**SHORT TASK:**
Find every line in the rows below that holds the word "button", matching case exactly, and copy each of those lines in full.

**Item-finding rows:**
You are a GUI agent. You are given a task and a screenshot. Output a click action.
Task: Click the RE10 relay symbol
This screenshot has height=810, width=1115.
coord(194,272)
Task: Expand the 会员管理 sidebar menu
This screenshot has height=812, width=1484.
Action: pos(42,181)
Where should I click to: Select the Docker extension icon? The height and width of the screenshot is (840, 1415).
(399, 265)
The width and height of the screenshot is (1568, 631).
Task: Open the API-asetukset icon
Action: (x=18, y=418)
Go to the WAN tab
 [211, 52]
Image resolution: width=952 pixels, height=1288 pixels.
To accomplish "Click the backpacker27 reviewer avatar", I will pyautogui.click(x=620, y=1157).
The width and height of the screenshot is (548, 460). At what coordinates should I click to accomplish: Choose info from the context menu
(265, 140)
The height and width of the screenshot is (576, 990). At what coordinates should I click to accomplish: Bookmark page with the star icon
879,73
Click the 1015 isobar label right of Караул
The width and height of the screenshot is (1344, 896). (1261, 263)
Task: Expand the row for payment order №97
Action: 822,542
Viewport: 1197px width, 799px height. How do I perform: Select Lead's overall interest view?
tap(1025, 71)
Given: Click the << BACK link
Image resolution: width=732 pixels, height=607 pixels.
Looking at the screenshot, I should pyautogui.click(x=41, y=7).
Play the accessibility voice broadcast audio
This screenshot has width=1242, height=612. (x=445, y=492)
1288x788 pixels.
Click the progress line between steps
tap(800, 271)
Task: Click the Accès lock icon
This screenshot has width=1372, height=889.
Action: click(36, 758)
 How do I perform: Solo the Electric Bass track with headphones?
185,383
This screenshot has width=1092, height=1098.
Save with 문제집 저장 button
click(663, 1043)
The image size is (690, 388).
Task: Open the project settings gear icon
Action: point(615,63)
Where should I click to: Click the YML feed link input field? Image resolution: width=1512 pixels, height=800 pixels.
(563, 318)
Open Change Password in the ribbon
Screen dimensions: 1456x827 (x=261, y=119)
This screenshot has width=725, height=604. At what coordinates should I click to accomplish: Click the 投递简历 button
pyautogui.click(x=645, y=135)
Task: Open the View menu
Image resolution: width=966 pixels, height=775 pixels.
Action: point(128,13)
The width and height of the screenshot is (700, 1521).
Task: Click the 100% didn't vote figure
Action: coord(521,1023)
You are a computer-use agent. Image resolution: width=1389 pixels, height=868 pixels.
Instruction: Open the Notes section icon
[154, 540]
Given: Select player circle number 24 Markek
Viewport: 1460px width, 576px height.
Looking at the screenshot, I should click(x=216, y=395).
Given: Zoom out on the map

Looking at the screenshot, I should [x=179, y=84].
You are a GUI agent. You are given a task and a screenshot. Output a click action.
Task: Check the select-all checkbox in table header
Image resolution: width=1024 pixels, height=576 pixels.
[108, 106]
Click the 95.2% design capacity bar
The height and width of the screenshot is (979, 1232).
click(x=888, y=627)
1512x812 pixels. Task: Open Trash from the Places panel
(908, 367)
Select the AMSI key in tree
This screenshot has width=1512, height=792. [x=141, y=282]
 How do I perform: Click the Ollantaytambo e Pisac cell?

**WRITTEN ANSWER:**
Save with 문제집 저장 button
This screenshot has width=725, height=604. At what coordinates should I click to accomplish: Click the 投递简历 button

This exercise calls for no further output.